Brief: Repeat every record exactly as written, but leave out the pictures.

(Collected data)
[Start of Attachment]

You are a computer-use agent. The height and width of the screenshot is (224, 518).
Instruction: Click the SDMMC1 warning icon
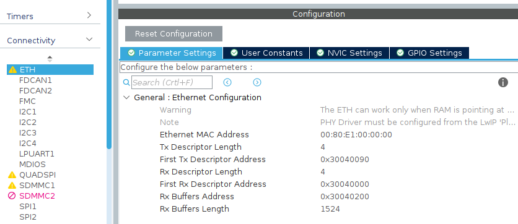click(x=12, y=186)
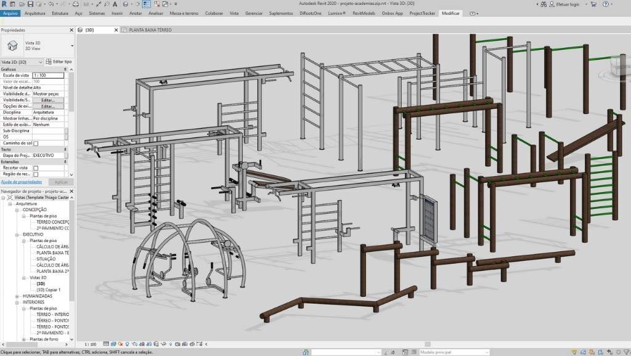Expand the HUMANIZADAS tree node
The height and width of the screenshot is (356, 631).
tap(17, 296)
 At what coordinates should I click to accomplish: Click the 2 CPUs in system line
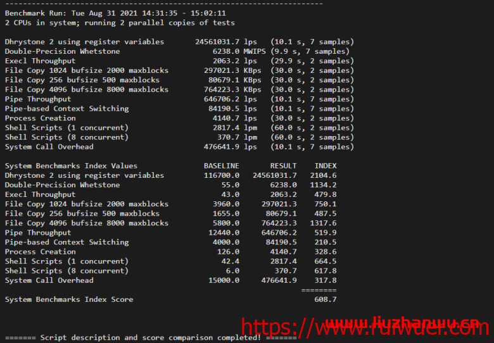coord(120,23)
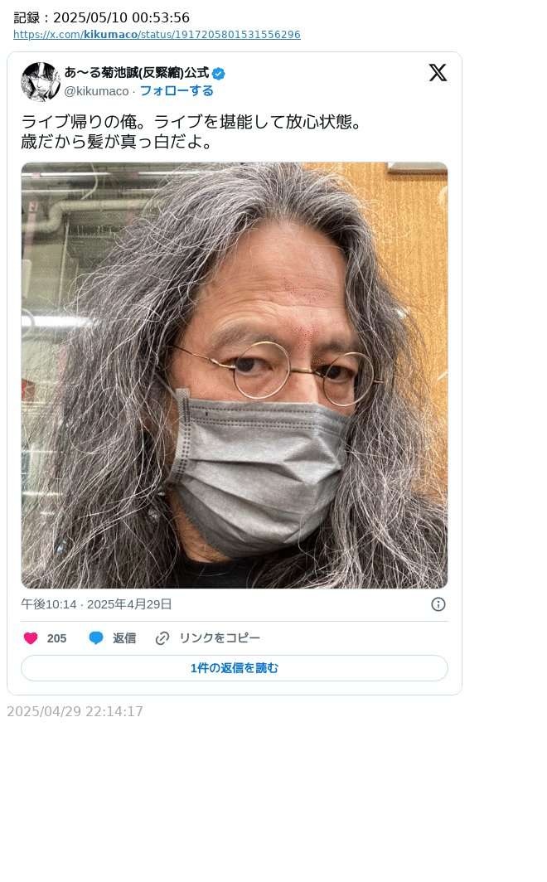Click the chain link copy icon
Image resolution: width=547 pixels, height=882 pixels.
[162, 638]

[End of Attachment]

Response area:
You are a computer-use agent. The height and width of the screenshot is (224, 518).
Instruction: Click the SDMMC1 warning icon
click(x=12, y=186)
Expand the HUMANIZADAS tree node
The height and width of the screenshot is (356, 631).
tap(17, 296)
 At what coordinates should I click to accomplish: Click the 2 CPUs in system line
coord(120,23)
Click the chain link copy icon
Image resolution: width=547 pixels, height=882 pixels.
[162, 638]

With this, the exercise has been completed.